**WRITTEN PROBLEM**
Copy out the full discussion of remote developer pay word for word.

══ TEXT PASSAGE

People tend to price a glass of water at how expensive drinks around the place
are, not the value this glass provides (crucial for life). Do you find this
irrational or otherwise wrong?
...unless you can't get water from tap and the only thing that seems to fit
your criteria at this moment is the water from France, and thus you need to
convince the water from France to get to you instead of some local buyer.
Do you suppose there are differences between "glass of water" and "human being with skill between marginally and significantly better than average"?
But I agree with you if you are pointing out that it's terrible that developers who aren't in the valley (or similar regions) don't demand higher wages, allowing employers to get away with paying based on location instead of value.
Remote companies frame the comp problem as: we want to be fair to our employees such that our dev in SF doesn't feel "poor" compared to our devs in middle America.
My opinion is living in an expensive city is a life choice. Just like choosing to purchase a BMW or a new home. You should not be paid more because you own a BMW and your co-worker drives a 10 yr old Toyota.
I have been told no by several companies when they found out I live in abroad and make "SF money", because it wouldn't be fair to their existing remote staff despite having the budget if I lived in SF.
If they have the budget, then it's not "wouldn't be fair" so much as it is "is currently not fair." On the other hand these developers don't demand more so maybe it is fair.
Developers abroad selling themselves short on compensation might be fair, but it does make it hard for people who do earn "SF money" to relocate and keep their high salaries. It doesn't seem irrational to complain about that situation.
That kind of policy is stupid. Is it fair to pay people for more experience in coding if the younger person has more experience in that literal language? Life isn't about being fair it's about making sure everyone has the same opportunity to succeed. If they aren't willing or able to negotiate that is on them. I negotiated/job hopped my way from below 30k to six figures within 5 years. What your compensation is shouldn't matter to what someone else is being comped. What about all the snacks, parties, etc you're not invited to? Do they factor that in?

════
══ GIVEN INFORMATION

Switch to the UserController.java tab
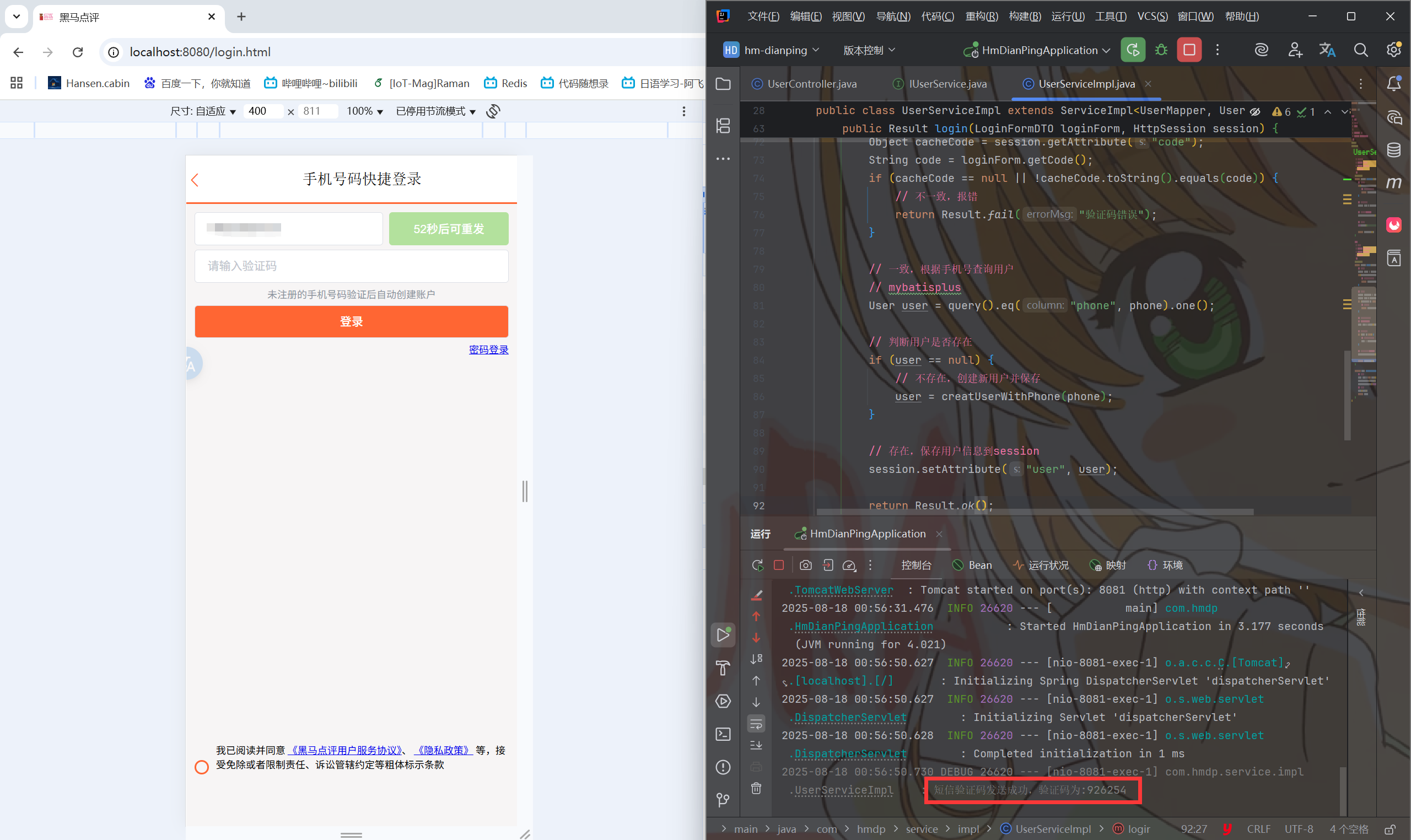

════
══ GIVEN INFORMATION

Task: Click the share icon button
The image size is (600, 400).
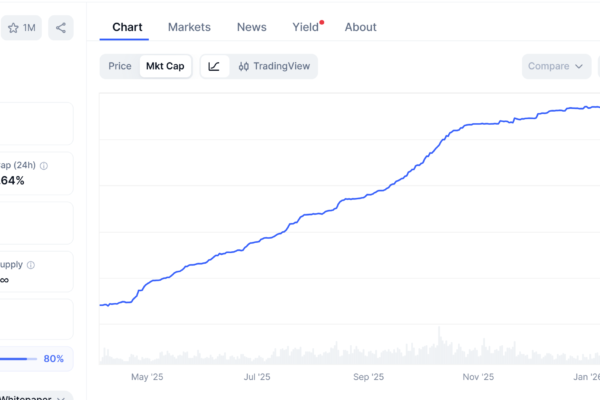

════

**CORRECT RESULT**
People tend to price a glass of water at how expensive drinks around the place
are, not the value this glass provides (crucial for life). Do you find this
irrational or otherwise wrong?
...unless you can't get water from tap and the only thing that seems to fit
your criteria at this moment is the water from France, and thus you need to
convince the water from France to get to you instead of some local buyer.
Do you suppose there are differences between "glass of water" and "human being with skill between marginally and significantly better than average"?
But I agree with you if you are pointing out that it's terrible that developers who aren't in the valley (or similar regions) don't demand higher wages, allowing employers to get away with paying based on location instead of value.
Remote companies frame the comp problem as: we want to be fair to our employees such that our dev in SF doesn't feel "poor" compared to our devs in middle America.
My opinion is living in an expensive city is a life choice. Just like choosing to purchase a BMW or a new home. You should not be paid more because you own a BMW and your co-worker drives a 10 yr old Toyota.
I have been told no by several companies when they found out I live in abroad and make "SF money", because it wouldn't be fair to their existing remote staff despite having the budget if I lived in SF.
If they have the budget, then it's not "wouldn't be fair" so much as it is "is currently not fair." On the other hand these developers don't demand more so maybe it is fair.
Developers abroad selling themselves short on compensation might be fair, but it does make it hard for people who do earn "SF money" to relocate and keep their high salaries. It doesn't seem irrational to complain about that situation.
That kind of policy is stupid. Is it fair to pay people for more experience in coding if the younger person has more experience in that literal language? Life isn't about being fair it's about making sure everyone has the same opportunity to succeed. If they aren't willing or able to negotiate that is on them. I negotiated/job hopped my way from below 30k to six figures within 5 years. What your compensation is shouldn't matter to what someone else is being comped. What about all the snacks, parties, etc you're not invited to? Do they factor that in?